> _Task statement_
From the data below, extract every line that contains the word "between", and copy each such line in full.

> _Excerpted records_
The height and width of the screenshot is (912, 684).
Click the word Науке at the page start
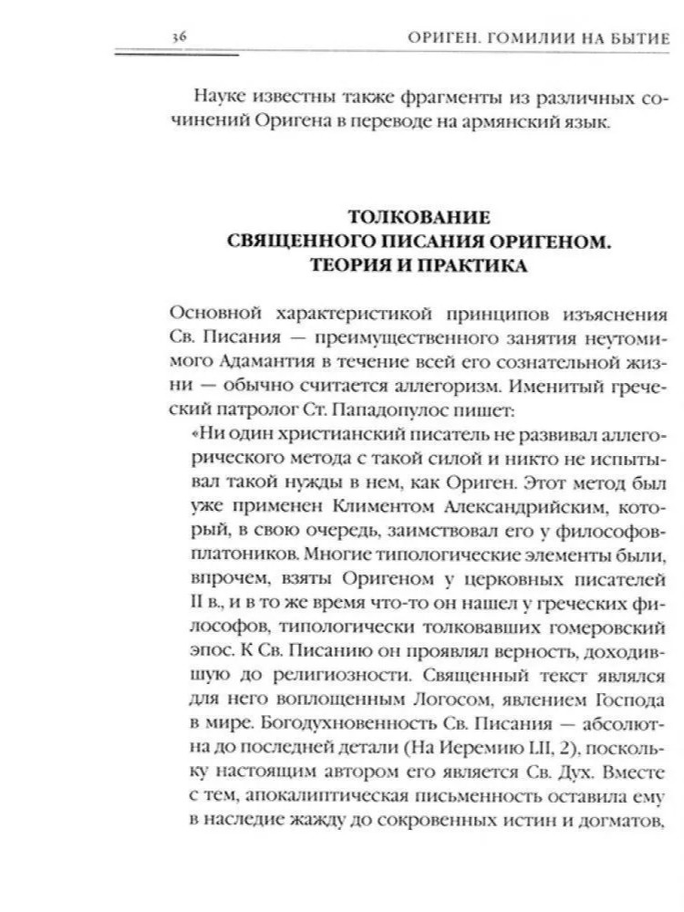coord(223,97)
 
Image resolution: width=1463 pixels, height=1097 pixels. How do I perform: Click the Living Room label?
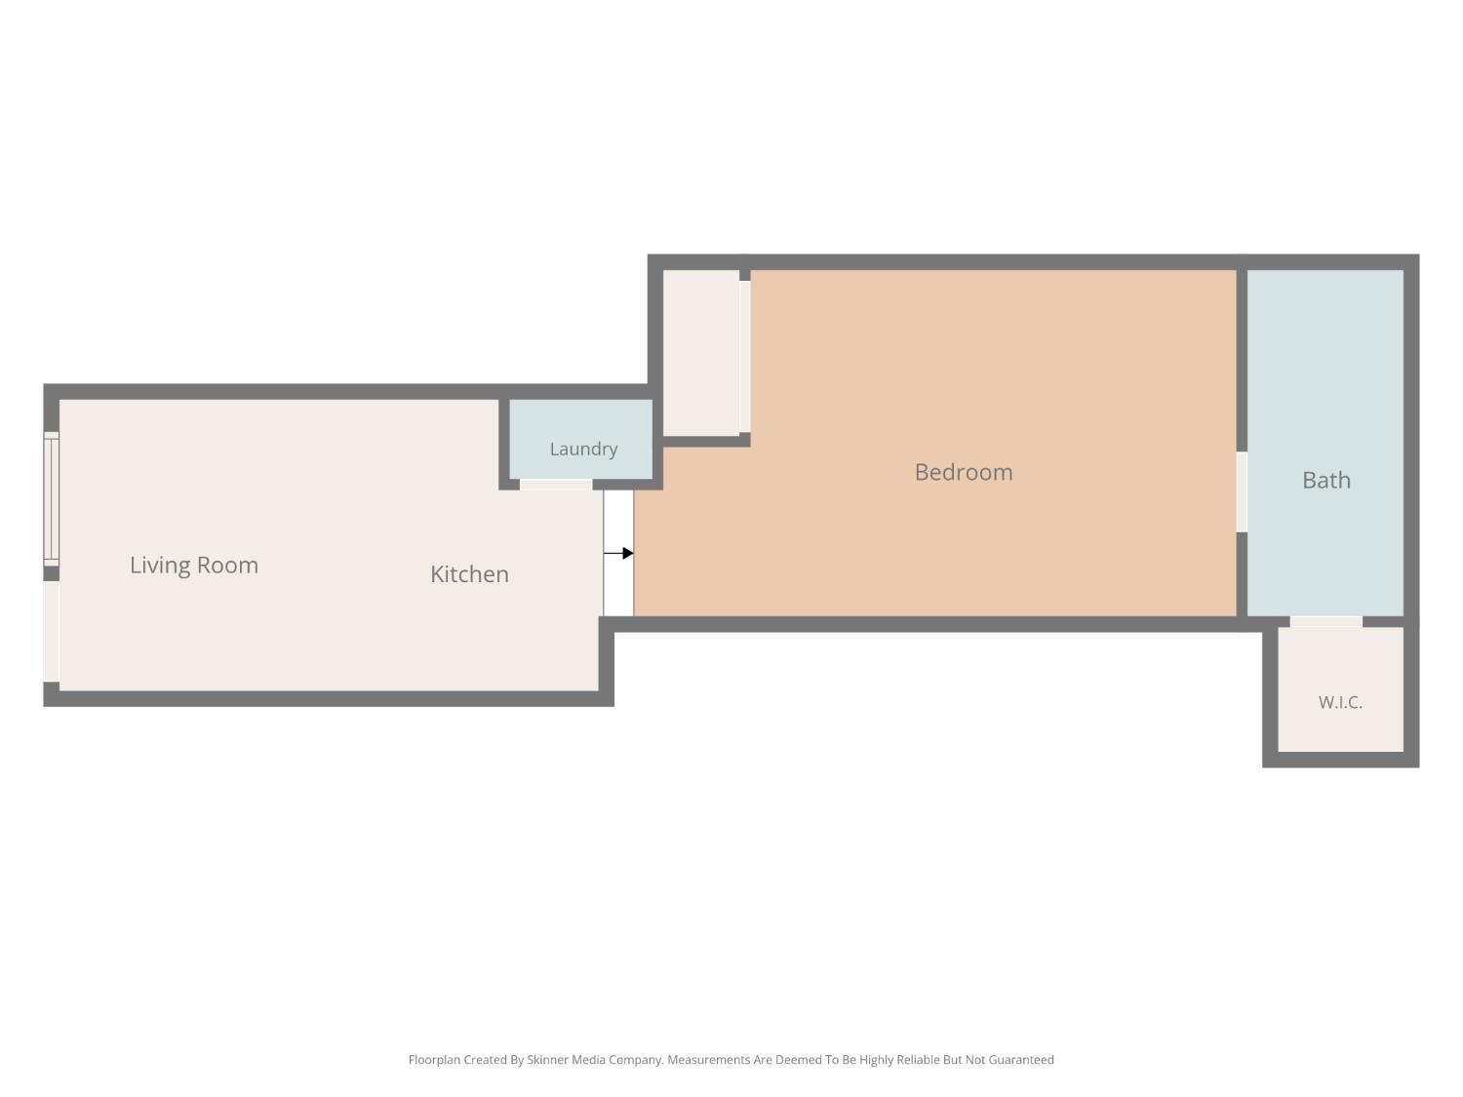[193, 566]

...

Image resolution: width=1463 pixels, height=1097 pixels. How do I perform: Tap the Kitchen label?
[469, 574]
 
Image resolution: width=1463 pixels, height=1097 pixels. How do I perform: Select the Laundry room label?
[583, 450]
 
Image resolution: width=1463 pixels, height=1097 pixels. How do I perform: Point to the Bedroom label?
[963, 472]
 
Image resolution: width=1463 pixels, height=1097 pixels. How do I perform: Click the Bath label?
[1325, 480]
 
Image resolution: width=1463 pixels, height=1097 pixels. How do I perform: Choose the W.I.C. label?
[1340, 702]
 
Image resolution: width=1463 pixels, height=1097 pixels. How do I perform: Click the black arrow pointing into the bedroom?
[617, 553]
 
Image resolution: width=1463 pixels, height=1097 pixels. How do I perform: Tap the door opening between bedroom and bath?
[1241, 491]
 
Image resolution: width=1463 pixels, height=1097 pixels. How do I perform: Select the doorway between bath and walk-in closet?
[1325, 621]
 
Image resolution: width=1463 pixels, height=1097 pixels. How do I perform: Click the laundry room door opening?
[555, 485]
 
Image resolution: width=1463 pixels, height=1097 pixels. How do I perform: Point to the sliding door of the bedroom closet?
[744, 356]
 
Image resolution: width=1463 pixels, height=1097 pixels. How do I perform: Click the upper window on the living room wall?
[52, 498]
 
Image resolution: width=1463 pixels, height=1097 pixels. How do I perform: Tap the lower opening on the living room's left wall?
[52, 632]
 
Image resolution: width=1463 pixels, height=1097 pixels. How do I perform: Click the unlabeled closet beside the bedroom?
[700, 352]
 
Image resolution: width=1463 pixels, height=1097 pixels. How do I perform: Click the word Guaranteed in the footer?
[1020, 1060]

> _Worked solution_
Image resolution: width=1463 pixels, height=1097 pixels. How do I perform: Tap the door opening between bedroom and bath?
Image resolution: width=1463 pixels, height=1097 pixels. How do I perform: Select the doorway between bath and walk-in closet?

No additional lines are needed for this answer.